Task instructions >> State which flavor symmetry, according to the passage on Yukawa textures in heterotic Calabi-Yau compactifications, emerges at specific loci in the moduli space of multi-Higgs fields.

— Begin Passage provided —

Yukawa Textures with Enhanced Symmetries in Heterotic Calabi-Yau Compactifications

We clarify the structure of Yukawa couplings and mass matrices for matter fields in heterotic string theory on smooth Calabi-Yau threefolds with standard embedding. The topological structure of Calabi-Yau threefolds leads to interesting Yukawa textures that cannot be derived from group-theoretical symmetries, e.g., the so-called Weinberg texture in the case of two generations of matter fields. Furthermore, we find that a $U(2)$ flavor symmetry, which plays an important role in controlling higher-dimensional operators in the Standard Model effective field theory, emerges at specific loci in the moduli space of multi-Higgs fields. Small perturbations around these loci generate semi-realistic patterns of quark masses and mixings.

💡 Research Summary

The paper investigates the origin and structure of Yukawa couplings and fermion mass matrices in heterotic string theory compactified on smooth Calabi‑Yau (CY) three‑folds with the standard embedding. In this setting the ten‑dimensional gauge group E₈×E₈ is broken to E₆×E₈′, with the SU(3) bundle identified with the tangent bundle of the CY. Consequently, the 27 representation of E₆ (containing quarks, leptons and Higgs fields) is in one‑to‑one correspondence with the Kähler moduli, while the 27̅ corresponds to the complex‑structure moduli. The low‑energy effective action is therefore directly determined by the geometry of the CY: the Kähler potential for the matter fields is proportional to the Kähler potential of the Kähler moduli, and the holomorphic Yukawa couplings are given by the triple intersection numbers κ_{abc} of the CY three‑fold, \

— End Passage provided —
— Begin Raw data —

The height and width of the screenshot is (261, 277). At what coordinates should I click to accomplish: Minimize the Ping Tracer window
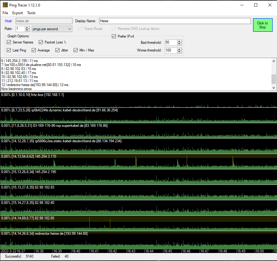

— End Raw data —

Response to this exercise >> A U(2) flavor symmetry.